But we occasionally find in a conglomerate large rounded pebbles of an older
conglomerate, which had previously been derived from a variety of different
rocks. In such cases we are reminded that, the same materials having been used
over and over again, it is not enough to affirm that the entire mass of
stratified deposits in the earth’s crust affords a monument and measure of the
denudation which has taken place, for in truth the quantity of matter now extant
in the form of stratified rock represents but a fraction of the material removed
by water and redeposited in past ages.
Subaërial Denudation.—Denudation may be divided into subaërial, or the
action of wind, rain, and rivers; and submarine, or that effected by the waves
of the sea, and its tides and currents. With the operation of the first of these
we are best acquainted, and it may be well to give it our first attention.
Action of the Wind.—In desert regions where no rain falls, or where, as
in parts of the Sahara, the soil is so salt as to be without any covering of
vegetation, clouds of dust and sand attest the power of the wind to cause the
shifting of the unconsolidated or disintegrated rock.

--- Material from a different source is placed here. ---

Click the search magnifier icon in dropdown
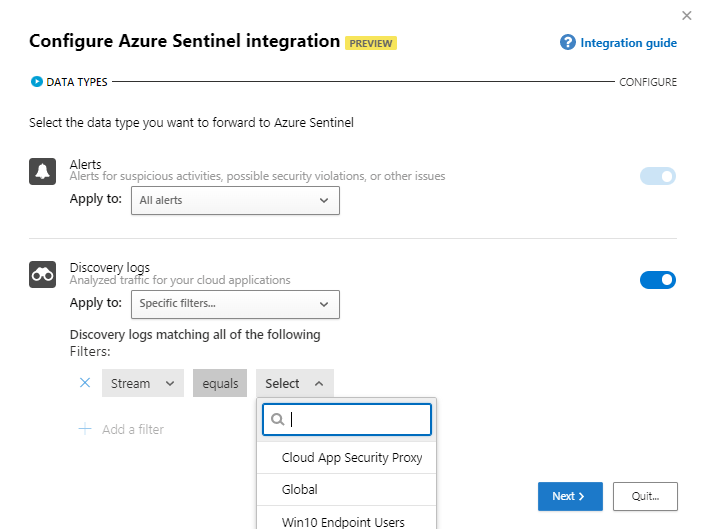Image resolution: width=705 pixels, height=529 pixels. tap(277, 420)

In examining volcanic countries I have been much struck with the great
superficial changes brought about by this power in the course of centuries. The
highest peak of Madeira is about 6050 feet above the sea, and consists of the
skeleton of a volcanic cone now 250 feet high, the beds of which once dipped
from a centre in all directions at an angle of more than 30°. The summit is
formed of a dike of basalt with much olivine, fifteen feet wide, apparently the
remains of a column of lava which once rose to the crater. Nearly all the scorić
of the upper part of the cone have been swept away, those portions only
remaining which were hardened by the contact or proximity of the dike. While I
was myself on this peak on January 25, 1854, I saw the wind, though it was not
stormy weather, removing sand and dust derived from the decomposing scorić.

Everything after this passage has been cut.